U.S. Orders Agents To Monitor Travelers For Ebola

U.S. Orders Agents To Monitor Travelers For Ebola

WASHINGTON -- Security officials will start taking an extra look at travelers coming to the U.S. from Ebola-stricken countries, the government announced Wednesday.

People traveling from West Africa will have their temperatures taken via "non-contact thermometer" at five U.S. airports, according to the announcement from the U.S. Department of Homeland Security and the Centers for Disease Control and Prevention.

"We believe these new measures will further protect the health of Americans, understanding that nothing we can do will get us to absolute zero risk until we end the Ebola epidemic in West Africa," CDC director Tom Frieden said in a press release.

Screening starts at New York’s JFK International Airport on Saturday, with Washington-Dulles, Newark, Chicago-O'Hare and Atlanta international airports following next week. Officials said 94 percent of travelers from Liberia, Guinea and Sierra Leone come to the U.S. through those five airports.

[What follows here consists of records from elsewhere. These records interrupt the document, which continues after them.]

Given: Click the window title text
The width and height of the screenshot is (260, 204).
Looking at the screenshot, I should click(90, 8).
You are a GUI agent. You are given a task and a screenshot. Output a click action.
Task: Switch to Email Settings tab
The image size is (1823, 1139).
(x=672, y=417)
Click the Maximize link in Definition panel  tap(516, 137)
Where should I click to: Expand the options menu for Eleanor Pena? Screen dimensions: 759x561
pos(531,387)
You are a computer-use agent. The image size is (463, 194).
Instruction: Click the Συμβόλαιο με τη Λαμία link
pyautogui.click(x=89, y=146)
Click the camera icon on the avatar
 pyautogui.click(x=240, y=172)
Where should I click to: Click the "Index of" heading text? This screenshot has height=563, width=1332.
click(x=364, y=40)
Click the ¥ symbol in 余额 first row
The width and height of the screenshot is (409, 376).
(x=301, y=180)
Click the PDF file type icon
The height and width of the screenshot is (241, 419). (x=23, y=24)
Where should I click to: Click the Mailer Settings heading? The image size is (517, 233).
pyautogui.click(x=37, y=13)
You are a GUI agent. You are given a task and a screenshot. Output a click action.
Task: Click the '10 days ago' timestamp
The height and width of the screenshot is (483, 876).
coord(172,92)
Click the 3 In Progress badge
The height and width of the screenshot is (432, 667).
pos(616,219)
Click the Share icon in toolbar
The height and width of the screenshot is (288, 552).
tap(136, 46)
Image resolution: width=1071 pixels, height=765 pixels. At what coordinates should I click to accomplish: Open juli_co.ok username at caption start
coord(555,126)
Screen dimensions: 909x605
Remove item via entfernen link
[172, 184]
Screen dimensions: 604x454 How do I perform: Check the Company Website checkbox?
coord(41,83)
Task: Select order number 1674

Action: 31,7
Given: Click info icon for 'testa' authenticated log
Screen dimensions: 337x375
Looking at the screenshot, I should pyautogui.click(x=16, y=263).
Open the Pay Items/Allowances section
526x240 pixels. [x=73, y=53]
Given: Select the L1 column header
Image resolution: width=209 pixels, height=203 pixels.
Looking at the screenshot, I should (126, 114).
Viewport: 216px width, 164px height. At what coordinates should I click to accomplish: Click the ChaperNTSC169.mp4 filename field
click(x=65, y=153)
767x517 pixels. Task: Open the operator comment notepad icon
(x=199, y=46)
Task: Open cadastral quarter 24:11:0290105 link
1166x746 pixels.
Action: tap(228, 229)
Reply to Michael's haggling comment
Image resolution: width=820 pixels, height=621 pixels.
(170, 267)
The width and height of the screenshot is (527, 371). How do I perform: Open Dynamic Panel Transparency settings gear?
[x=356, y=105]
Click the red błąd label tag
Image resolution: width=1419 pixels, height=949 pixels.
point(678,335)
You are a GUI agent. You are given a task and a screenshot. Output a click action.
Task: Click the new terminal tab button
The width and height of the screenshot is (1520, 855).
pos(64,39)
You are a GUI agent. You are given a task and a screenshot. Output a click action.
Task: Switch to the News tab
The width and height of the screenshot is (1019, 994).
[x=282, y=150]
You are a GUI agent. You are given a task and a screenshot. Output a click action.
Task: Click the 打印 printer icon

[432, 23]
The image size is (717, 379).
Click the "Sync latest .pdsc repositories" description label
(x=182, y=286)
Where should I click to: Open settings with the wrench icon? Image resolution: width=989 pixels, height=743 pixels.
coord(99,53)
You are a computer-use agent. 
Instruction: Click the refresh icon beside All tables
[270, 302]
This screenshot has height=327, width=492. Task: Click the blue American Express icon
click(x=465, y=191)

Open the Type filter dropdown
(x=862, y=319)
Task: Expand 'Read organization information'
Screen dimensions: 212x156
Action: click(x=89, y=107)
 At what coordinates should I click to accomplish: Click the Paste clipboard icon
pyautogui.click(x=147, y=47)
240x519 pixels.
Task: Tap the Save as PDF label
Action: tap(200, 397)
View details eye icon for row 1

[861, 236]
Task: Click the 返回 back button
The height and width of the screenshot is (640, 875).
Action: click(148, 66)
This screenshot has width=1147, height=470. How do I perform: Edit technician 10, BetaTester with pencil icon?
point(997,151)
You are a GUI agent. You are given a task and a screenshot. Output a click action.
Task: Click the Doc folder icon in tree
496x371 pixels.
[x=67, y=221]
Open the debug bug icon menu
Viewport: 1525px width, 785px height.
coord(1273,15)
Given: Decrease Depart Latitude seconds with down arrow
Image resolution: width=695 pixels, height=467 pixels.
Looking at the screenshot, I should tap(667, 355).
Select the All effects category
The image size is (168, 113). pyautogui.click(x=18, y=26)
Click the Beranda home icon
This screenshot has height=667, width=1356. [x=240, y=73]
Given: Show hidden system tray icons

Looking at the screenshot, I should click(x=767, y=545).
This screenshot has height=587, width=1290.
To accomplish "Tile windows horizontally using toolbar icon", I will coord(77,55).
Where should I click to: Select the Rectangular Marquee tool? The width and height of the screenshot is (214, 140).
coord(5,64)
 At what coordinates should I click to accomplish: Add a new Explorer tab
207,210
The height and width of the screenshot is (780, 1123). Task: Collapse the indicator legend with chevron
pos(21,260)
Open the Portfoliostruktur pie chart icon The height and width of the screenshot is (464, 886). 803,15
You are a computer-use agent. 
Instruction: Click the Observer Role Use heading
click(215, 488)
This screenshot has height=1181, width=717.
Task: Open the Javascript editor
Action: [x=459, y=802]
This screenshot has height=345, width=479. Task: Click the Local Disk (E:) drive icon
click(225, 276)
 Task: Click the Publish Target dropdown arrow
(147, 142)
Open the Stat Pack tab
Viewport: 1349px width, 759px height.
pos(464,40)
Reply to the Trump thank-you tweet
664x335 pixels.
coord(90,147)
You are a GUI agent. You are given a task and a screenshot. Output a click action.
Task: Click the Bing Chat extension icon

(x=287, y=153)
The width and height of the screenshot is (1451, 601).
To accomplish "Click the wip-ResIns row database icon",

"Taking temperatures and learning more about passengers coming here from West Africa will provide another necessary line of defense against this epidemic," Sen. Chuck Schumer (D-N.Y.), who had pushed for the additional screening, said in an emailed statement. "As we saw in Dallas, all it takes is one case to discombobulate an entire city."

The Obama administration has resisted calls from Republican leaders to implement an outright travel ban on people from Ebola-stricken countries, instead saying airport screening is effective. White House press secretary Josh Earnest said the screening would affect roughly 150 people per day.

Officials say nobody has contracted Ebola in the United States, though Thomas Eric Duncan, a Liberian man who had recently traveled to Texas, died from Ebola at a Dallas hospital on Wednesday morning. More than 3,000 people have died in West Africa, with thousands more infected.

Here's how the new airport screening will work, according to the press release:

  • Travelers from Guinea, Liberia and Sierra Leone will be escorted by [Customs and Border Protection] to an area of the airport set aside for screening.

  • Trained CBP staff will observe them for signs of illness, ask them a series of health and exposure questions and provide health information for Ebola and reminders to monitor themselves for symptoms. Trained medical staff will take their temperature with a non-contact thermometer.
  • If the travelers have fever or symptoms, or the health questionnaire reveals possible Ebola exposure, they will be evaluated by a CDC quarantine station public health officer. The public health officer will again take a temperature reading and make a public health assessment. Travelers who after this assessment are determined to require further evaluation or monitoring will be referred to the appropriate public health authority.
  • Travelers from these countries who have neither symptoms/fever nor a known history of exposure will receive health information for self-monitoring, be asked to complete a daily temperature log, and be asked to provide their contact information.